Chromatographyshop is constantly developing novel products, methods, and problem solutions for applications in the life sciences, food, and environment.

As a private Network organization, we represent many manufacturers of specialised products, instruments, and consumables. Many partner companies were founded by highly innovative and qualified scientists and entrepreneurs. We know them all personally.

Terminology and principles in

The Stationary Phase interacts with the individual molecules of the substance mixture and does not move. The residence of the analytes during their retention alternates between the mobile and stationary phase (random walk) and causes the substance characteristic retention time. In expanded bed adsorption chromatography, the stationary phase is in the fluidised bed. In Membrane Chromatography the stationary phase is a porous membrane.

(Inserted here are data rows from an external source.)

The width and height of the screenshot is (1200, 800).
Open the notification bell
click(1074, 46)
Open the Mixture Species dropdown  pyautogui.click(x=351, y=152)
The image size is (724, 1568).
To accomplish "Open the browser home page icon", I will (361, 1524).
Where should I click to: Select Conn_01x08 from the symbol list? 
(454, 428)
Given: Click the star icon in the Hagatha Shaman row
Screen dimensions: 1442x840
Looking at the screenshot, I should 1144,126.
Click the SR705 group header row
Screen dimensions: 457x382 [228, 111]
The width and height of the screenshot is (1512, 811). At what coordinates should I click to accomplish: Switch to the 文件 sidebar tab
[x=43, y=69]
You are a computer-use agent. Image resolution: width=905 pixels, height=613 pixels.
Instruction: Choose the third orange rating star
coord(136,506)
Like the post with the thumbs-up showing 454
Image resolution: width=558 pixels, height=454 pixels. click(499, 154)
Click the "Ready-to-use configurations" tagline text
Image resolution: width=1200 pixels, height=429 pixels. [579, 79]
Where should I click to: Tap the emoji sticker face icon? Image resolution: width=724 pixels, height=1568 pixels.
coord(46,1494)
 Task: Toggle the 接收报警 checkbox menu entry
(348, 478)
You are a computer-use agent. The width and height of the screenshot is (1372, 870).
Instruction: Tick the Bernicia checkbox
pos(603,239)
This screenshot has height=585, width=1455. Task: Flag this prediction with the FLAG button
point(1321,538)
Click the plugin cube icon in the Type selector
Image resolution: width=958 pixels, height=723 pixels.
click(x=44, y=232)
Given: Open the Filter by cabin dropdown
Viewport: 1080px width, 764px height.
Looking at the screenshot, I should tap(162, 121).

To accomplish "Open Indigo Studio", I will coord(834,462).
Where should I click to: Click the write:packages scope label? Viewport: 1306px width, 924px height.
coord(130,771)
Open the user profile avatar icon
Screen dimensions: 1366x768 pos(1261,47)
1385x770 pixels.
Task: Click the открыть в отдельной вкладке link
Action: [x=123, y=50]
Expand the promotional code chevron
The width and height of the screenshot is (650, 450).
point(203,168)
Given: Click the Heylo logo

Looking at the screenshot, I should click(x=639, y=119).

Mobile Phase: In liquid chromatography (LC, HPLC, SFE/SFC) and thin-layer chromatography (TLC), the mobile phase comprises organic solvents, gases, or water. In the case of TLC, we speak of flow agents. In gas chromatography, carrier gases such as helium or hydrogen or nitrogen are used. In supercritical fluid chromatography, the mobile phase consists of CO2 and possibly co-solvent. The gas is liquefied under supercritical or subcritical conditions. Supercritical Fluid Chromatography is extremely versatile because it comprises Liquid and Gas Chromatography in the same process. The mobile phases differ in their elution capacity (“strength” see “Eluotropic series”), this causes different retention times and often also different selectivity.

Column: In chromatography, a column, or separation column, is a hollow tube with a diameter of a few micrometres to several meters. The length also varies from a few centimetres to 150 meters. In this tube, either the inner wall is coated (capillary column), or the column is filled with the stationary phase (packed column). The column does not have to be straight or vertical but can be rolled up like a tube.

Retention: Retention is the delayed flow of individual molecules of the substance mixture of the mobile phase through interaction with the stationary phase.

The retention of a substance by the stationary phase is essentially determined by three aspects:

  1. strength of interaction of the substance with the stationary phase (“tendency to remain in the stationary phase”).
  2. the boiling point of the substance (“tendency to remain in the mobile phase”)
  3. diffusion properties of the substance (“mobility in the stationary and mobile phase”).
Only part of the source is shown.